YOUR OBJECTIVE: Keyword search on "will": report each line of the records that contains it.
BEGIN SUPPLIED DATA
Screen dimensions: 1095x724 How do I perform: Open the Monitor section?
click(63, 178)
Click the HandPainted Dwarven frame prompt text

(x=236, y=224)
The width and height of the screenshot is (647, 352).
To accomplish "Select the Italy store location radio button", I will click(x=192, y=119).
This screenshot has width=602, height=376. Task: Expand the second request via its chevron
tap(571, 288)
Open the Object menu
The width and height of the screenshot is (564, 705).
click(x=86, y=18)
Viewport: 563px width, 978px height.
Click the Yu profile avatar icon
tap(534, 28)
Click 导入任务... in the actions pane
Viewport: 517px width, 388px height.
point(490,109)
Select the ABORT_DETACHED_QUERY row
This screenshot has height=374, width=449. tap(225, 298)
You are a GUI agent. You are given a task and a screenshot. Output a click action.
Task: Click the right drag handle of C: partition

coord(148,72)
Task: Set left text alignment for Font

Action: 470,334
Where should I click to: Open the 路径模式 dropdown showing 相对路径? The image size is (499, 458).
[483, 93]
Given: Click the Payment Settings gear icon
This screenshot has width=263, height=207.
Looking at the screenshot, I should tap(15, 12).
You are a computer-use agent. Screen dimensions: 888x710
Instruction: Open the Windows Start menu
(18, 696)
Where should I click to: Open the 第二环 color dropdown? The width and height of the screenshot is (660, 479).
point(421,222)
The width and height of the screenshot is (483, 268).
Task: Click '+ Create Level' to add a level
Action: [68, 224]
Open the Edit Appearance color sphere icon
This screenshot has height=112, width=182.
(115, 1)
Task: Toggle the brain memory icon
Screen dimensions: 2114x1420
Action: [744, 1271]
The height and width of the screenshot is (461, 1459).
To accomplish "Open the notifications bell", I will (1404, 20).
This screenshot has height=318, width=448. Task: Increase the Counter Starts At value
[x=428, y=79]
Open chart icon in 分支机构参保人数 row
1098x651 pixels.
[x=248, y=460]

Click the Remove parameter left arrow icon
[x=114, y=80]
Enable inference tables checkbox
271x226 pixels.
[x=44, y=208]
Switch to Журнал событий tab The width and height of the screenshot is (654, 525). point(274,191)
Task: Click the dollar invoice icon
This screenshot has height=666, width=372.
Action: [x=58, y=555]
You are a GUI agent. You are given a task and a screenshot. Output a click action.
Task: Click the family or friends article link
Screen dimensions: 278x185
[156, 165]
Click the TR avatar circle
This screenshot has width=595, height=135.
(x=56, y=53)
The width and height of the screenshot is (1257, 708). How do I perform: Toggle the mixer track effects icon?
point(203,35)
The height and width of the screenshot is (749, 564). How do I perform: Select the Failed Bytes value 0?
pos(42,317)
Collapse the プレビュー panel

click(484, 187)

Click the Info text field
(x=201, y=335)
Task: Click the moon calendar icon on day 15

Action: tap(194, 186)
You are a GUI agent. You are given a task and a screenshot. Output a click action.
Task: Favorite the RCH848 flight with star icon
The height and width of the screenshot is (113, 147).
END SUPPLIED DATA
RESULT OF THIS TASK:
To accomplish "Select the Italy store location radio button", I will click(x=192, y=119).
To accomplish "Open the notifications bell", I will (1404, 20).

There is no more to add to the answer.